• [WORK TO BE COMPLETED]
Set down the lines below exactly as they appear, starting from the line with "Task: Select the 2013-12-09 RM,TN label" up to and including the line with "pos(845,57)".

═══ RECORDS SHOWN

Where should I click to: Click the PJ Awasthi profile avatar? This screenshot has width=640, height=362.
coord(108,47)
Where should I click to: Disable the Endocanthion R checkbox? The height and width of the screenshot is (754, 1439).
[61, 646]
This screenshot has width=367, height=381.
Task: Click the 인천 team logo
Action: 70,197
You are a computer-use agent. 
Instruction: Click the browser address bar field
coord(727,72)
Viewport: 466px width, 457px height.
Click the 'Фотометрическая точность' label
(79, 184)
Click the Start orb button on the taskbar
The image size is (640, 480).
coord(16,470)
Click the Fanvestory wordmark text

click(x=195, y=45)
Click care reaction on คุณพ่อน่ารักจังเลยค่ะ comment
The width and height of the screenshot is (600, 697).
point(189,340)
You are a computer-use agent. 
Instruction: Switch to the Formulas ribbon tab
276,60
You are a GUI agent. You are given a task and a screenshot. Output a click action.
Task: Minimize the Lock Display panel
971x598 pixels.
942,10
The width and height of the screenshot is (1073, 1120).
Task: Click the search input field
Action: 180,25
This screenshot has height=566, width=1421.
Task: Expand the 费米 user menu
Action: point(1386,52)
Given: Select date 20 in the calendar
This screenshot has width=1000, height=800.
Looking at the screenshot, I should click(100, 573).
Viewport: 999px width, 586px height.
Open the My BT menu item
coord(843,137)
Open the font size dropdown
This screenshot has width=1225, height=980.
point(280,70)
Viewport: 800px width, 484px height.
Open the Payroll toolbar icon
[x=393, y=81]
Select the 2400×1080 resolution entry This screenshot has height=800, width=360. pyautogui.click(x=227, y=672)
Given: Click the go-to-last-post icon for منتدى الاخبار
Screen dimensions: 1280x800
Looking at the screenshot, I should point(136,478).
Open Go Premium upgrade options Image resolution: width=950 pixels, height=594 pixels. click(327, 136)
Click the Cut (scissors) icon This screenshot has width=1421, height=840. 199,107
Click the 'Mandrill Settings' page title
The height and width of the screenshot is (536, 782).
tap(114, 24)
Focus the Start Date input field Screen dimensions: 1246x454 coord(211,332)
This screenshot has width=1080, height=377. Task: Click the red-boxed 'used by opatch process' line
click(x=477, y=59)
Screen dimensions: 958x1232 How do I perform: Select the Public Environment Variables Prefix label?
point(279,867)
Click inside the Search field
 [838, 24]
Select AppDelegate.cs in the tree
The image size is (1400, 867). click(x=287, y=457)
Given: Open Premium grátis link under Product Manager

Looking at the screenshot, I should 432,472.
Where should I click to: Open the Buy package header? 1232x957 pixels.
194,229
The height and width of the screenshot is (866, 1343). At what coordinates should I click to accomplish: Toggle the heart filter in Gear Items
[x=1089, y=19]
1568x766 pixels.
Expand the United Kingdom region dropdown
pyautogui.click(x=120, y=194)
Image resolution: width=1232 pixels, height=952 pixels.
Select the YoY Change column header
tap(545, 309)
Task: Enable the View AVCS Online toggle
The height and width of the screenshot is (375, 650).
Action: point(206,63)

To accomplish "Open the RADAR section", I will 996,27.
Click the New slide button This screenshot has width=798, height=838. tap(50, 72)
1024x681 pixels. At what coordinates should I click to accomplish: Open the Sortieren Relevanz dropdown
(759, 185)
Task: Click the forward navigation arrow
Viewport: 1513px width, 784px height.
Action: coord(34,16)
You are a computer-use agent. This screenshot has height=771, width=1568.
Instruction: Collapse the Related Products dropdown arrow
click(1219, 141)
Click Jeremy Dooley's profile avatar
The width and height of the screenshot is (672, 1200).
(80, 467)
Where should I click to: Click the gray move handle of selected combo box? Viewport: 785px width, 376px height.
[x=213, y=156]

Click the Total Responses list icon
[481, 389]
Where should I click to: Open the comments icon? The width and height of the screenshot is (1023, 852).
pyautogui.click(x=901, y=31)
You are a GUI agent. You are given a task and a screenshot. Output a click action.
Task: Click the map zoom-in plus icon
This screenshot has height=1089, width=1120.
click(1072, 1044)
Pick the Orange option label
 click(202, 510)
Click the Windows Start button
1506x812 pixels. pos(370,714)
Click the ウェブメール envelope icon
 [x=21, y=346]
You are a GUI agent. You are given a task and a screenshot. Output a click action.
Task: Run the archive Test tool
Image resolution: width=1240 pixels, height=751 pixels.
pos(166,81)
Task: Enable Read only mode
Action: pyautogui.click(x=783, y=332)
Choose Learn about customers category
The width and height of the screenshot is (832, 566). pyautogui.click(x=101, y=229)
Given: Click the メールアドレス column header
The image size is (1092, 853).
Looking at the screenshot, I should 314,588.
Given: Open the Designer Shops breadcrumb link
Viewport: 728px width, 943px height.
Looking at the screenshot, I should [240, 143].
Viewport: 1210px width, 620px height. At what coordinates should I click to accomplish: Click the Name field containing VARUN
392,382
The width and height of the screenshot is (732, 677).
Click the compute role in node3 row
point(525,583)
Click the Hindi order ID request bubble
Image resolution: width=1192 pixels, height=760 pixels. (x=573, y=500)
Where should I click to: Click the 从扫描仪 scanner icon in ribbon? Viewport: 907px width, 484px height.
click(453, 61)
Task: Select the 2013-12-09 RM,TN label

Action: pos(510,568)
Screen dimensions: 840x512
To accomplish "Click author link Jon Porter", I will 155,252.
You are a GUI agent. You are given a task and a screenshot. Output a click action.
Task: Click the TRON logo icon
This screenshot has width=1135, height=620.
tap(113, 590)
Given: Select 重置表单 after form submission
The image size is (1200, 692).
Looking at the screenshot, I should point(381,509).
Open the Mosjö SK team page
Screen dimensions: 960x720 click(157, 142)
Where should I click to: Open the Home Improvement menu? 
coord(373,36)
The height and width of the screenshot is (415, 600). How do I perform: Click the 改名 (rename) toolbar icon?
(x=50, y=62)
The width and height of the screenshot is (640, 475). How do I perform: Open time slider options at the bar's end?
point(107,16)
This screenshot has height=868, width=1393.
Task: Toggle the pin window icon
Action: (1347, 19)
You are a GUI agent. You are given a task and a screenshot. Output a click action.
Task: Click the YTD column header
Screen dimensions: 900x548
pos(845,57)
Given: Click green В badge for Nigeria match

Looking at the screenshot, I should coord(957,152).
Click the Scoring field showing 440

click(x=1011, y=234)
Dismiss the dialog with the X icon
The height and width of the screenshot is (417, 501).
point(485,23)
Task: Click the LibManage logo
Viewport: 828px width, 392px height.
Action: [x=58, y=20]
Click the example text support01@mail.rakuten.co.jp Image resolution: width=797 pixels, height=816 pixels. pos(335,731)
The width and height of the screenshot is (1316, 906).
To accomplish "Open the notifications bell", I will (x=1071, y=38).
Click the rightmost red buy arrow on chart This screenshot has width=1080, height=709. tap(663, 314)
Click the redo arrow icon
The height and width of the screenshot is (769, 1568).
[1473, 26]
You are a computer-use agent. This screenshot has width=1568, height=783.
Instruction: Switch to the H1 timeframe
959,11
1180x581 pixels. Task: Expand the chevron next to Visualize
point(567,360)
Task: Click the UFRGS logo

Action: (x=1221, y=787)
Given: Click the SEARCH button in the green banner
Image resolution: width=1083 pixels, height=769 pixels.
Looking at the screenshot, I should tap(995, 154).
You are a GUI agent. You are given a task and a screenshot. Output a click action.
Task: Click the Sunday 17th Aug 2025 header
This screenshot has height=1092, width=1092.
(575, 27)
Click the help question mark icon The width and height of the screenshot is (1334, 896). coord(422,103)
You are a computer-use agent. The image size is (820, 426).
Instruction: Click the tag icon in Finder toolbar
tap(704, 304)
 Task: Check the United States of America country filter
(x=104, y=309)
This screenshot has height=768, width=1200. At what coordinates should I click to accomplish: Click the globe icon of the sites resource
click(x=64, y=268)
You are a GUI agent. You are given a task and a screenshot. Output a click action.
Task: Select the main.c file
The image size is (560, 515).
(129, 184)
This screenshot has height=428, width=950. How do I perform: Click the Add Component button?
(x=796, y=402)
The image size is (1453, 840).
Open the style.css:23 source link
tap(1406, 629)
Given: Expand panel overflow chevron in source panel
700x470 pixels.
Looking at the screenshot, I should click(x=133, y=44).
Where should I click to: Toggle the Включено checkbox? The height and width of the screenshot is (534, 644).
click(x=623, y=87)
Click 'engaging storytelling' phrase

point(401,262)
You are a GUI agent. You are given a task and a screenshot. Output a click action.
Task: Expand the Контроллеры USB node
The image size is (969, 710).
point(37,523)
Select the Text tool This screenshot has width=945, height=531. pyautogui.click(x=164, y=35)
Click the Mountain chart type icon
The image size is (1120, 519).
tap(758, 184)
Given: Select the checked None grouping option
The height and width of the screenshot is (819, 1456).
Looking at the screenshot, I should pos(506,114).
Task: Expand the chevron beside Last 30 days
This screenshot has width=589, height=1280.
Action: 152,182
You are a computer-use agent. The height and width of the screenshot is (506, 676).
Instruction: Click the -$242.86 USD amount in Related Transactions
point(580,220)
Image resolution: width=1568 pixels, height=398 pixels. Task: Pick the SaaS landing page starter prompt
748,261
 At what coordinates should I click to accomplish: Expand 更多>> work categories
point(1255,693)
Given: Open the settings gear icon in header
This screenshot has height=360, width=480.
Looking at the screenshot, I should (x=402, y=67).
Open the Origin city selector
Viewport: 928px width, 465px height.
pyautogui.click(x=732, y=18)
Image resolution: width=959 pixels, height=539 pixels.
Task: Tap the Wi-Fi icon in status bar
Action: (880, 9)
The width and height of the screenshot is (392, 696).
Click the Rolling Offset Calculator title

══════

• [FULL SOLUTION]
Task: Select the 2013-12-09 RM,TN label

Action: pos(510,568)
Screen dimensions: 840x512
To accomplish "Click author link Jon Porter", I will 155,252.
You are a GUI agent. You are given a task and a screenshot. Output a click action.
Task: Click the TRON logo icon
This screenshot has width=1135, height=620.
tap(113, 590)
Given: Select 重置表单 after form submission
The image size is (1200, 692).
Looking at the screenshot, I should point(381,509).
Open the Mosjö SK team page
Screen dimensions: 960x720 click(157, 142)
Where should I click to: Open the Home Improvement menu? 
coord(373,36)
The height and width of the screenshot is (415, 600). How do I perform: Click the 改名 (rename) toolbar icon?
(x=50, y=62)
The width and height of the screenshot is (640, 475). How do I perform: Open time slider options at the bar's end?
point(107,16)
This screenshot has height=868, width=1393.
Task: Toggle the pin window icon
Action: (1347, 19)
You are a GUI agent. You are given a task and a screenshot. Output a click action.
Task: Click the YTD column header
Screen dimensions: 900x548
pos(845,57)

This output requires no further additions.